Problem requirements
Filter the records below for the word "Choose". Copy each line that holds it.

Collected data
....
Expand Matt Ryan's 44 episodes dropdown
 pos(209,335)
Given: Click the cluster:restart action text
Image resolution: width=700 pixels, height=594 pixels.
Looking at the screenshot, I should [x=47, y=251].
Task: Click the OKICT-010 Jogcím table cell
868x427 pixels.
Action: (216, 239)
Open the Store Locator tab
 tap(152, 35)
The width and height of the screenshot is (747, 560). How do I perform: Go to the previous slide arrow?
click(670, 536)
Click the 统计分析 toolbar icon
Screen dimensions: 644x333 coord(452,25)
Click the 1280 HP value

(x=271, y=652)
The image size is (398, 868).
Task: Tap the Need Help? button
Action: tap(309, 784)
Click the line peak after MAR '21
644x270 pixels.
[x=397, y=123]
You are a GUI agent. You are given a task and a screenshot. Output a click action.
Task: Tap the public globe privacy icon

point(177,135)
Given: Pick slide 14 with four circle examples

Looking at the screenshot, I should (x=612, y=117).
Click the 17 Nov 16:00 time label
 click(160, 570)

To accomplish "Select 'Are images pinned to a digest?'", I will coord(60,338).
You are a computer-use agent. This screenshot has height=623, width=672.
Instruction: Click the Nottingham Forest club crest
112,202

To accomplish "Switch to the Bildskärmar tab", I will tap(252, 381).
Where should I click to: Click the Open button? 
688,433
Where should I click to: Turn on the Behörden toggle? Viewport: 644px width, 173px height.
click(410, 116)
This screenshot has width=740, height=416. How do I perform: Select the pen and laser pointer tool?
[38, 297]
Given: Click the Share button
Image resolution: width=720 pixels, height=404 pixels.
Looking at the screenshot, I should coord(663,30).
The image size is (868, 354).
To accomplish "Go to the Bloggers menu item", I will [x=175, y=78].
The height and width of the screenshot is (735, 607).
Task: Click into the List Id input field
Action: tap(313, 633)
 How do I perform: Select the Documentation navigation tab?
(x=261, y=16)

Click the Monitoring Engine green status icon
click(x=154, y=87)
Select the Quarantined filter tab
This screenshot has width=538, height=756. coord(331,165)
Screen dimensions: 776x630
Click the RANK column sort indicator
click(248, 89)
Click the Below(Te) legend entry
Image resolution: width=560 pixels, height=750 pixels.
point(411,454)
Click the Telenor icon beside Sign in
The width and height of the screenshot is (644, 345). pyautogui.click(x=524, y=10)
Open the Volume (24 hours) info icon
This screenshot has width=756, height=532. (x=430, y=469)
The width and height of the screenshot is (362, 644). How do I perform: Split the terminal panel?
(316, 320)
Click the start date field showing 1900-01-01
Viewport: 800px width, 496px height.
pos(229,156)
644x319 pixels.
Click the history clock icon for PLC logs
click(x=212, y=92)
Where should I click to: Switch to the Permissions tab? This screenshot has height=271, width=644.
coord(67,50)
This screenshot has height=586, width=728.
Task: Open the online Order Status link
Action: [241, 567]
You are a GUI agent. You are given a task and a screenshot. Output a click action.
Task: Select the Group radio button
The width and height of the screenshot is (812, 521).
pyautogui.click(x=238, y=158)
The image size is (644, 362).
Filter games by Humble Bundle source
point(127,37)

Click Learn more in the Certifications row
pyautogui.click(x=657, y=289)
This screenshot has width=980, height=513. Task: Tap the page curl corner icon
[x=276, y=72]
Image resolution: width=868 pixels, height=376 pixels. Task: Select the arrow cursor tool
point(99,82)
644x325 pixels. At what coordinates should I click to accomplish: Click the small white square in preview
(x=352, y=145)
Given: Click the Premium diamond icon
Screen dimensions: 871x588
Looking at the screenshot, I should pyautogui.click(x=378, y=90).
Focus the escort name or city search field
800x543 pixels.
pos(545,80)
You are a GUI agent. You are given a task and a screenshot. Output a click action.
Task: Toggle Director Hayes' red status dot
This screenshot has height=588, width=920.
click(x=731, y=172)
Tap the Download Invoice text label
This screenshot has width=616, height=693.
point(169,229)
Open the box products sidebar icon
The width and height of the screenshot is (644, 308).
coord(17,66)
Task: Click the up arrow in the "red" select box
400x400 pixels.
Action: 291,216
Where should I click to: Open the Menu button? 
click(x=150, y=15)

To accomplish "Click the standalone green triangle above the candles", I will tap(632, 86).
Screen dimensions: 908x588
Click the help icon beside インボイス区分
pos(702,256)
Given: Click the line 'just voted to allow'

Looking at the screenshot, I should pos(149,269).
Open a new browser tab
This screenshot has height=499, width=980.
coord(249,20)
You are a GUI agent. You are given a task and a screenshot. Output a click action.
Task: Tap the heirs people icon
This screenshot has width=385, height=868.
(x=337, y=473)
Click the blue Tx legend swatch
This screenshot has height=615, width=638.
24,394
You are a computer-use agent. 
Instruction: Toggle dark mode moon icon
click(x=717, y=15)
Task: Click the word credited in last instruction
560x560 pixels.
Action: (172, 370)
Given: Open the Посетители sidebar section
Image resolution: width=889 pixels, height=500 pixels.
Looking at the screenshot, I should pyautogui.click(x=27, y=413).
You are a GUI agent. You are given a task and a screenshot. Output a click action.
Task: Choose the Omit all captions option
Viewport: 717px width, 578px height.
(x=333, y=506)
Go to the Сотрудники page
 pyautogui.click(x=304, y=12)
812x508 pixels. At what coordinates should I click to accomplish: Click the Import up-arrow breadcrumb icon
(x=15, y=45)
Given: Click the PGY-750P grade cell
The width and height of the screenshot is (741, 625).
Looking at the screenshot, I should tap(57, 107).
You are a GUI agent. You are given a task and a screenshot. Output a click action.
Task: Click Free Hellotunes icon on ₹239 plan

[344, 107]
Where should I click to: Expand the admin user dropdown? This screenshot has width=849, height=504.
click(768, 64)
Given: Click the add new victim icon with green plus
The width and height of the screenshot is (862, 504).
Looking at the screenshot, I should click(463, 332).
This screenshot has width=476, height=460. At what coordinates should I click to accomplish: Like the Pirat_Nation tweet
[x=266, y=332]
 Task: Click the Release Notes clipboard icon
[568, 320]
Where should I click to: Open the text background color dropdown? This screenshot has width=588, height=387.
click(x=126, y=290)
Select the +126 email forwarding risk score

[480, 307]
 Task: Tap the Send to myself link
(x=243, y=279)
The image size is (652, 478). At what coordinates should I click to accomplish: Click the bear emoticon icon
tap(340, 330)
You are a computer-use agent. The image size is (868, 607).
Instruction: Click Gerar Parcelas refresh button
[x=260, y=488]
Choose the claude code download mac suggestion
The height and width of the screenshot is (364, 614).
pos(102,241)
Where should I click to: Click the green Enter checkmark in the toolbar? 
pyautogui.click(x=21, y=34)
....
Solution for this task
Task: Choose the Omit all captions option
Choose the claude code download mac suggestion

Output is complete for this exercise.